President Joe Biden congratulated the 2022 national teacher of the year on Wednesday by offering a deeply personal story saluting school leaders who helped him overcome a serious childhood stutter decades before he had White House aspirations.
"I wonder how I got here. I got here because of my parents and my teachers," President Biden said in a long, heartfelt deviation from his prepared remarks during a ceremony in the East Room of the White House. "That idea is exemplified by the national teacher of the year."
The president and first lady Jill Biden, who continues to teach English at a community college in suburban Washington, cheered Ohio history teacher Kurt Russell, the 2022 national teacher of the year, and finalists for the award who gathered from each state.
"Teaching is not what Jill does, it's who she is, like most of you," the president said, before telling the crowd about his problem as a child speaking — especially in class or otherwise publicly — "when I stuttered, everyone thinks you're stupid. Totally incompetent."
President Biden has talked openly about battling a childhood stutter in the past, including while running for president in 2020. But he stressed on Wednesday the importance of teachers in helping him with that effort.
"I have teachers, I can name the ones through grade school, high school, even college," the president said. "I didn't really beat my stutter — and still occasionally I do (stutter) — until I took a speech debate class in college just to force myself to be able to stand up."
Biden recalled being an adjunct law professor and said he once made extra money as a substitute teacher, drawing laughs by sternly admonishing the crowd, "you should be nicer to them." He called for increasing teacher pay — a position that draws broad bipartisan support even if following through on raises don't often materialize in many parts of the country.
The president also got political, decrying Republican-led efforts in some states to restrict some books taught in classrooms or available in school libraries after some parents objected to subject matter they saw as too sexually explicit or overly politically correct.
"Today, there are too many politicians trying to score political points banning books," Biden said. "All because it doesn't fit somebody's political agenda." He added of teachers, "We have got to stop making them the target of the culture wars."

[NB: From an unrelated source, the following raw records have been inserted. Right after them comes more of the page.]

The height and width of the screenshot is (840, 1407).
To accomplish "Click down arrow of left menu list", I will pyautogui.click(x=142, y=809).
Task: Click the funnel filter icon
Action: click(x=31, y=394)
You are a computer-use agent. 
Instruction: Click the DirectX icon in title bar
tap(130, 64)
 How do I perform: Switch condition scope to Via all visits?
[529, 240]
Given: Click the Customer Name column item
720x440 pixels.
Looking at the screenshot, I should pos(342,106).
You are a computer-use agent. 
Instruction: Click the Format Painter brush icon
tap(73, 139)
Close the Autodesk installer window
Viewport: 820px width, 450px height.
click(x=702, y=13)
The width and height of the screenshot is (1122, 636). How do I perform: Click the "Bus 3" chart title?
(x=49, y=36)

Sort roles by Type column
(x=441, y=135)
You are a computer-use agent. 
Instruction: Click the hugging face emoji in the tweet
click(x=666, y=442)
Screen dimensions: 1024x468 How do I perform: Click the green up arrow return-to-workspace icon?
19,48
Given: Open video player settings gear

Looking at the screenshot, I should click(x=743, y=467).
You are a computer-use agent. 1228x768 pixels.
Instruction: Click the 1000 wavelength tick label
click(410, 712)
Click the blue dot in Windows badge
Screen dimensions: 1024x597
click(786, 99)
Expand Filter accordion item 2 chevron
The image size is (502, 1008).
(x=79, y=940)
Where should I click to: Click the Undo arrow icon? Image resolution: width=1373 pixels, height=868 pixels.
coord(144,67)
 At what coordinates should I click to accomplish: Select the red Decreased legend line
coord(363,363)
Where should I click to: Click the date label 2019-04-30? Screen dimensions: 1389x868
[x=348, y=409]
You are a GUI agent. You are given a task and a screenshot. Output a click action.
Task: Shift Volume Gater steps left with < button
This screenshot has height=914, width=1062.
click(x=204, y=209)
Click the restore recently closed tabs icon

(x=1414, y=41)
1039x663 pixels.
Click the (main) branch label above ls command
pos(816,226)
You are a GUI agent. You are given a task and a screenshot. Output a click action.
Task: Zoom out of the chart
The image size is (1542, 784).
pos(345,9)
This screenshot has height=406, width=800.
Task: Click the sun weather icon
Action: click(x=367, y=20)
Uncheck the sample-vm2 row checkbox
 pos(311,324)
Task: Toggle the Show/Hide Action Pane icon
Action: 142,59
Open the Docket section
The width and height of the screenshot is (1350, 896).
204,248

Russell summed up his profession by saying, "Each student needs a champion, no matter what the circumstances are."
That echoed the sentiments of the first lady, who said of great teachers, "it's not the curriculum or the classroom tactics, it's that smile that tells students that they don't have to be afraid to answer out loud."
"It's the calm in your voice that can still the wild horses running through their hearts," she added. "It's the way that you know that, sometimes, 'I'm fine' means everything is wrong."
When Jill Biden talked about teachers changing lives "student by student," her voice began to crack, before she laughed and said "Now I'm getting emotional."